Se sintió desfallecida. Había permanecido todo el día junto a su madre, sin compartir siquiera el pan duro y el aceite distribuidos a los soldados al mediodía. Fue a comer un pedazo de pan, que tragó con un poco de vino aguado. Luego se reunió con Hécuba que ayudaba a los fámulos de Príamo a vestirle con sus más ricas galas.

—Si acudo a Aquiles sin engalanarme —dijo—, podría creer que no le considero merecedor de tal honor.
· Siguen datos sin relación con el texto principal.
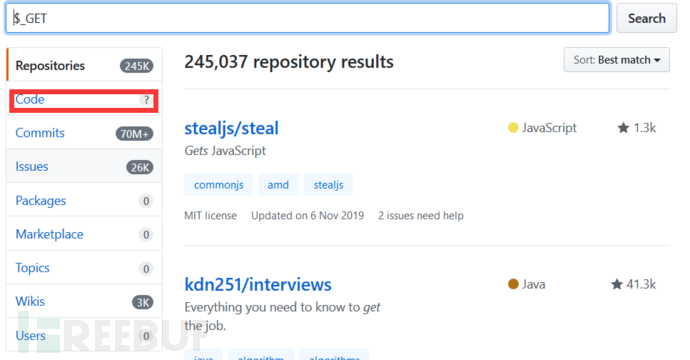Click the question mark badge beside Code
Image resolution: width=690 pixels, height=360 pixels.
pyautogui.click(x=146, y=100)
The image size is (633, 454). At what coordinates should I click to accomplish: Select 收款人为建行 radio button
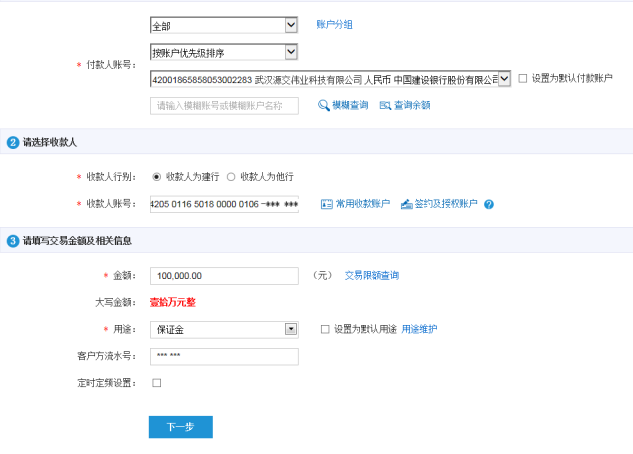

Así es, desde luego; pero no quiero que lo piense.

—No estoy seguro, padre —dijo Paris mientras recortaba meticulosamente su barba con las, tijeras que Helena empleaba en sus labores de tapicería—. Tal vez la vanidad de ese demente se sintiera más halagada si te presentases a él vestido de duelo, como un suplicante.